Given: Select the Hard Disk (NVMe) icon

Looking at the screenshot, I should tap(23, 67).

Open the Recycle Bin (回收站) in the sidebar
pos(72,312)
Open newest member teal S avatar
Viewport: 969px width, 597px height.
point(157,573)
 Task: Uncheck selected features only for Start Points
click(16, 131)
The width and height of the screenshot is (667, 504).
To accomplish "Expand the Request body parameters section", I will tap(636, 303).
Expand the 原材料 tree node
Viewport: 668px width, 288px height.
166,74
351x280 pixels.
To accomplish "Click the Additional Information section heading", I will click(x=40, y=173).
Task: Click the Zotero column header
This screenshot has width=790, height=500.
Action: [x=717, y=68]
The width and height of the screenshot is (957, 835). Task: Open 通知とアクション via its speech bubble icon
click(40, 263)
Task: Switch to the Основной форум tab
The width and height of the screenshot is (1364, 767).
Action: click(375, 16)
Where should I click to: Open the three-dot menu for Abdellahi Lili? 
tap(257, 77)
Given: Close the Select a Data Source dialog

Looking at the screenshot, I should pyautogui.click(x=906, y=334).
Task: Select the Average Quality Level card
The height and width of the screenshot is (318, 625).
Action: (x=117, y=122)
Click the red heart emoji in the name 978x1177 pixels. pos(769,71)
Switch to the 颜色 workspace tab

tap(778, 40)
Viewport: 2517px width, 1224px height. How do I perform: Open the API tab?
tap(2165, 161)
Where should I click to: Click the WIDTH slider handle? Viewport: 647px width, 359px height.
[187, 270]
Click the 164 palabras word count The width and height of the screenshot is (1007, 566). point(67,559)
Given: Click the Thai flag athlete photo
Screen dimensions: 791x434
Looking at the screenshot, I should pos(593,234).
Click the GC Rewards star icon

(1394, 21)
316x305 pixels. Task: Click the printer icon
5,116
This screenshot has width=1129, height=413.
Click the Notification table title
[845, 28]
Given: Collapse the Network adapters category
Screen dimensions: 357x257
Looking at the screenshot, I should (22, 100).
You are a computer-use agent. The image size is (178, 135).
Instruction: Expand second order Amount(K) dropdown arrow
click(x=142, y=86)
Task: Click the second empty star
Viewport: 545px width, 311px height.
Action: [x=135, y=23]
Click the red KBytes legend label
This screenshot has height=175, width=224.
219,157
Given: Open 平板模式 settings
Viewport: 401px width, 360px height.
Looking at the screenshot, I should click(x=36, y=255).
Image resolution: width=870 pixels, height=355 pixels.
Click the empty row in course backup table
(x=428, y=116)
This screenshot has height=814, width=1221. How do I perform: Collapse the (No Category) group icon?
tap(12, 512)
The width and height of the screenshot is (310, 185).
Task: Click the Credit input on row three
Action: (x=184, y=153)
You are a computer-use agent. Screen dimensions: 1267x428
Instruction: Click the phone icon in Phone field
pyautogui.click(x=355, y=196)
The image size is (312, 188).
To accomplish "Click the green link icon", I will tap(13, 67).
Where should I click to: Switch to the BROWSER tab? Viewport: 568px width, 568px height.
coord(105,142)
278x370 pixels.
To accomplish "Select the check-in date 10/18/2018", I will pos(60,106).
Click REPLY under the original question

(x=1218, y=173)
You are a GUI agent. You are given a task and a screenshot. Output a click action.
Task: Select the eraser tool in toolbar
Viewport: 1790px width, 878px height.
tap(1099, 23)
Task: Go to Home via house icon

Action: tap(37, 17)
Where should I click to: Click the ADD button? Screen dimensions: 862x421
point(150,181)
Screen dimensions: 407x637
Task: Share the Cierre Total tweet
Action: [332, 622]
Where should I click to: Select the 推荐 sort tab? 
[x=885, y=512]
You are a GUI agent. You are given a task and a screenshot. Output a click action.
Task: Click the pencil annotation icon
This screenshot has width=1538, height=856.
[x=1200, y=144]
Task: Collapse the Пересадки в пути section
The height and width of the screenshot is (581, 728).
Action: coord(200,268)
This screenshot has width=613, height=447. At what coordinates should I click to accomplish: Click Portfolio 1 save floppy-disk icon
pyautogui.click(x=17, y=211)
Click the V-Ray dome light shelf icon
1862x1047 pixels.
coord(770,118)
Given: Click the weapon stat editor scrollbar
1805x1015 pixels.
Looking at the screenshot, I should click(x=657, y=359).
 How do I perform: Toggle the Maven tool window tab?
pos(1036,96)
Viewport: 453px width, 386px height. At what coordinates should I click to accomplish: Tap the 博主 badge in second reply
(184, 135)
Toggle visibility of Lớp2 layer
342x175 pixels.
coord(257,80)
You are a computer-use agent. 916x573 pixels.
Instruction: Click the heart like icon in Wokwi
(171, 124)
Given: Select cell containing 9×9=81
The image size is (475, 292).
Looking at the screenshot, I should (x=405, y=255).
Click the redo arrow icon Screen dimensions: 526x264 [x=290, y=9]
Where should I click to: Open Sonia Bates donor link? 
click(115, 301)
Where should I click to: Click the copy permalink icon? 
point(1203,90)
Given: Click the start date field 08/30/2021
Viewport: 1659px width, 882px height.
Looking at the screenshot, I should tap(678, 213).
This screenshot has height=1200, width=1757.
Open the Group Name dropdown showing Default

◆ ◆ ◆ ◆ ◆ ◆ ◆

# BRIEF:
Reproduce the items verbatim, from the line containing "Click REPLY under the original question" through the line containing "[x=1200, y=144]", with both of those lines included.

# EXERCISE ANSWER:
Click REPLY under the original question

(x=1218, y=173)
You are a GUI agent. You are given a task and a screenshot. Output a click action.
Task: Select the eraser tool in toolbar
Viewport: 1790px width, 878px height.
tap(1099, 23)
Task: Go to Home via house icon

Action: tap(37, 17)
Where should I click to: Click the ADD button? Screen dimensions: 862x421
point(150,181)
Screen dimensions: 407x637
Task: Share the Cierre Total tweet
Action: [332, 622]
Where should I click to: Select the 推荐 sort tab? 
[x=885, y=512]
You are a GUI agent. You are given a task and a screenshot. Output a click action.
Task: Click the pencil annotation icon
This screenshot has width=1538, height=856.
[x=1200, y=144]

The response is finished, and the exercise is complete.